- [GIVEN ENTRIES]:
=-=-=
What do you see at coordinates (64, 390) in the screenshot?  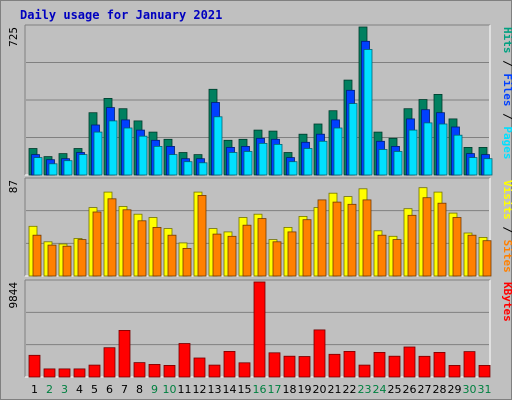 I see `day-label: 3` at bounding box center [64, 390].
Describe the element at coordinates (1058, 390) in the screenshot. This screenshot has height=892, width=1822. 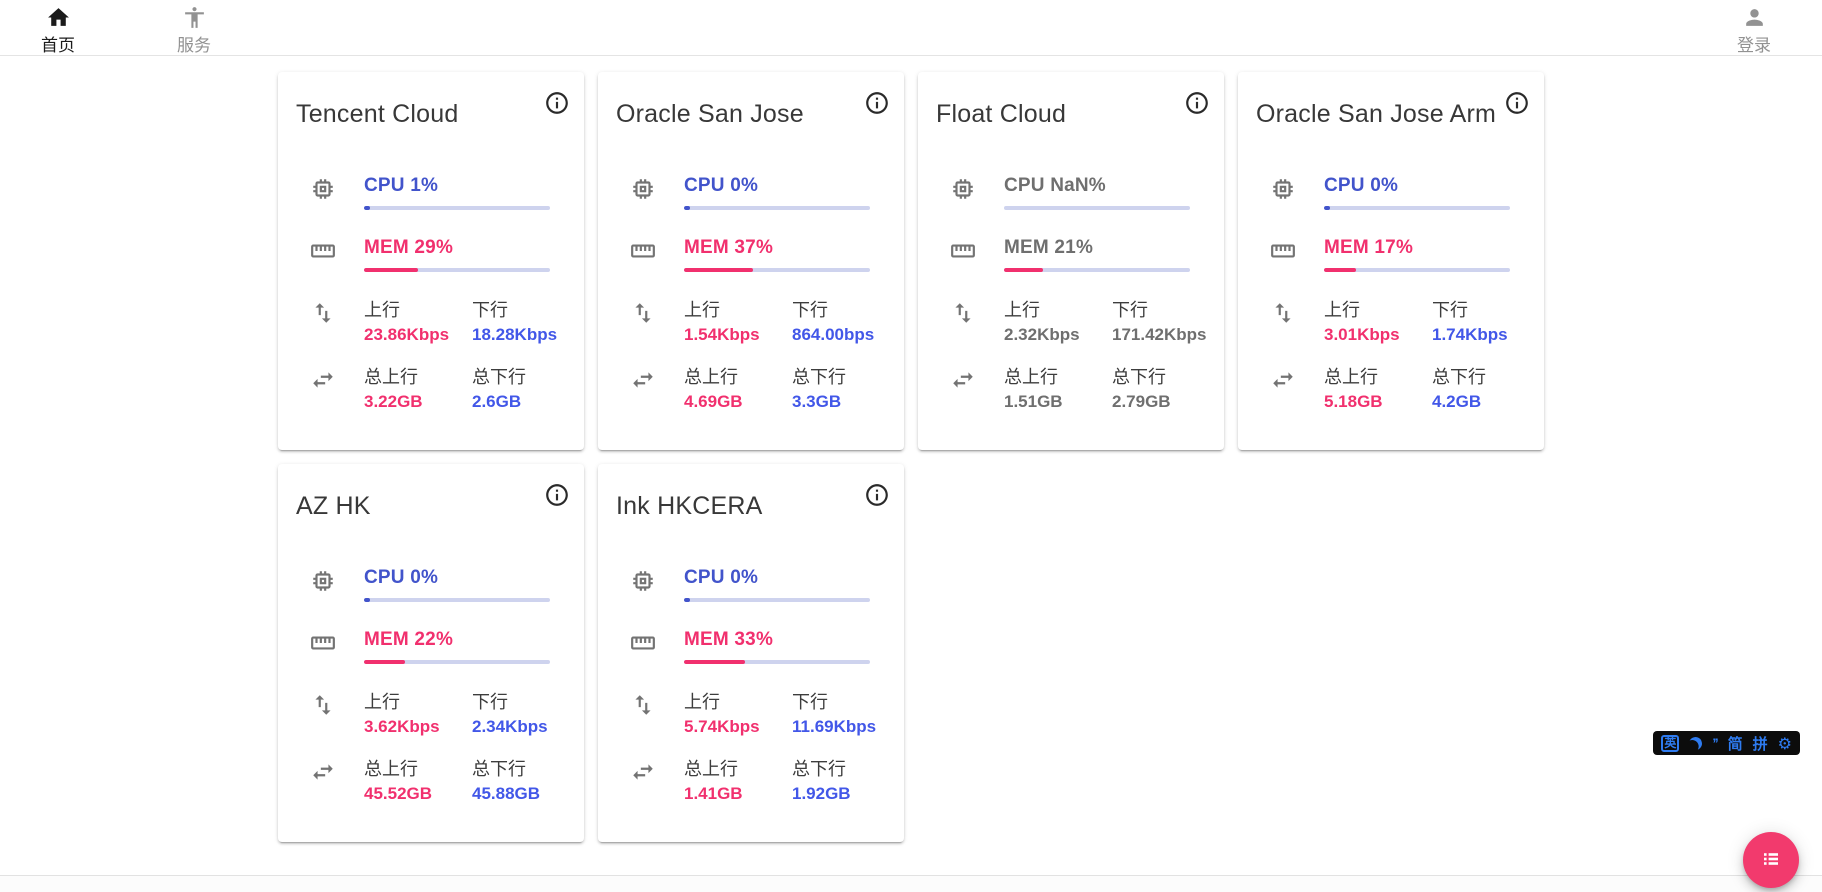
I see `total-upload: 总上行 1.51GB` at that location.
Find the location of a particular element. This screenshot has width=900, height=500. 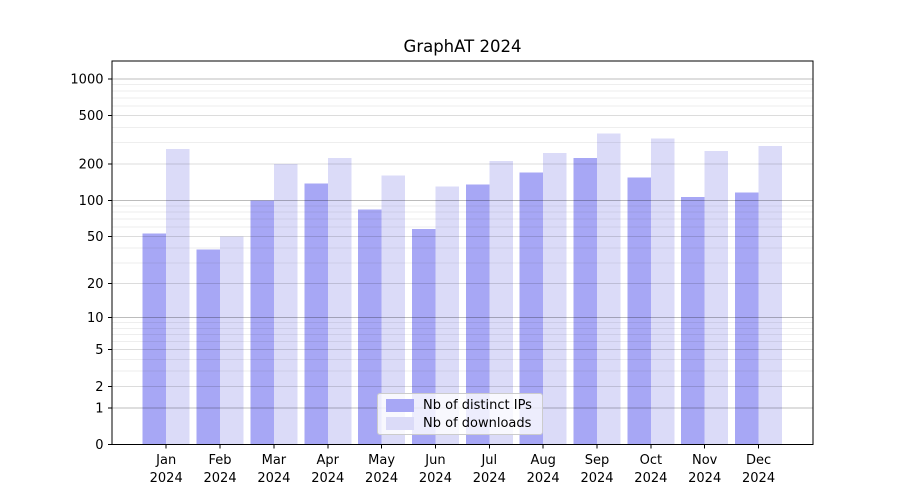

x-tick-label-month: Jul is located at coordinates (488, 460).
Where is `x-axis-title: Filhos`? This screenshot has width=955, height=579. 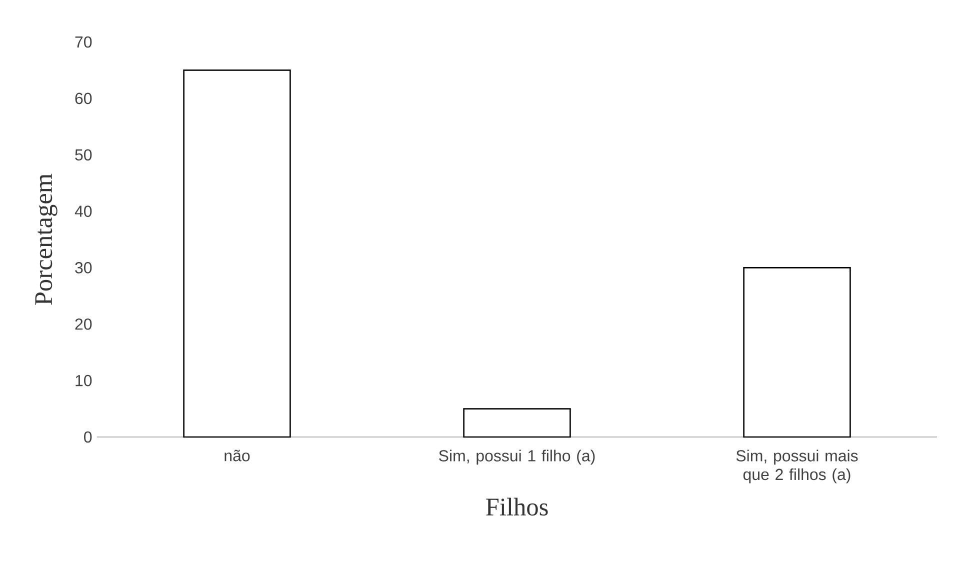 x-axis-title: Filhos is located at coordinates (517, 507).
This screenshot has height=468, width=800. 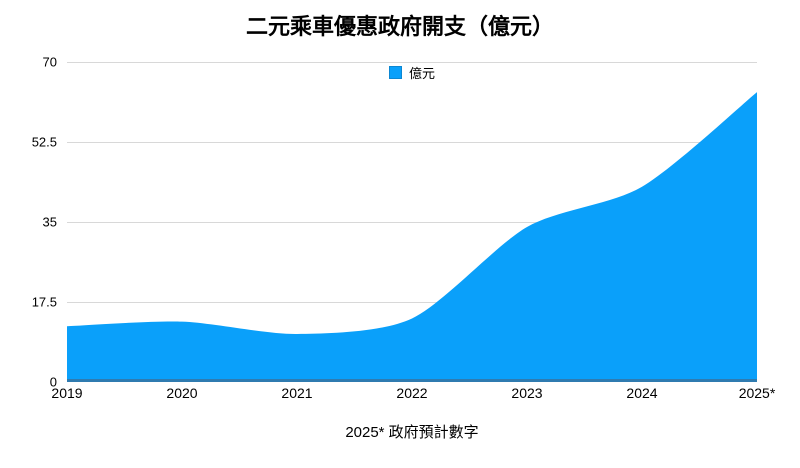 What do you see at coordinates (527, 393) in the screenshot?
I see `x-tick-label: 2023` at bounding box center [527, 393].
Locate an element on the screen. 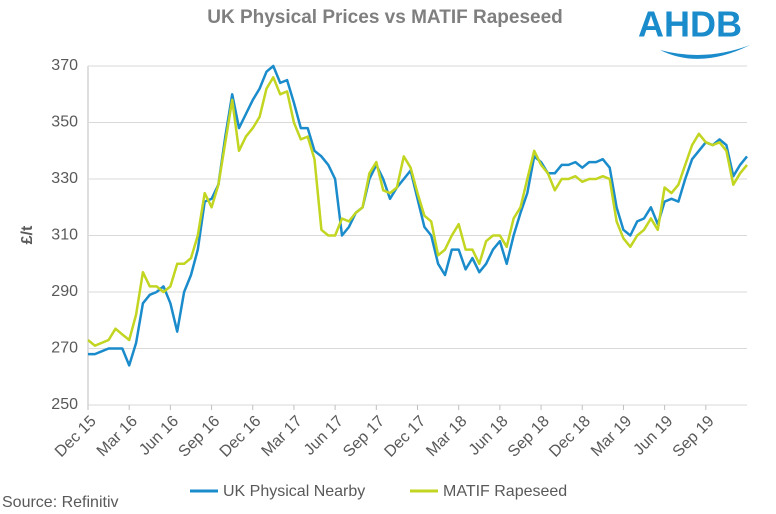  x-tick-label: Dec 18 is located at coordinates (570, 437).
=-=-=
- [WHAT YOU WILL DO]:
Reproduce the items from the line containing "Describe the element" through the line containing "at that location.", with the pictures omitted.

- [EXPECTED ANSWER]:
Describe the element at coordinates (1058, 390) in the screenshot. This screenshot has height=892, width=1822. 
I see `total-upload: 总上行 1.51GB` at that location.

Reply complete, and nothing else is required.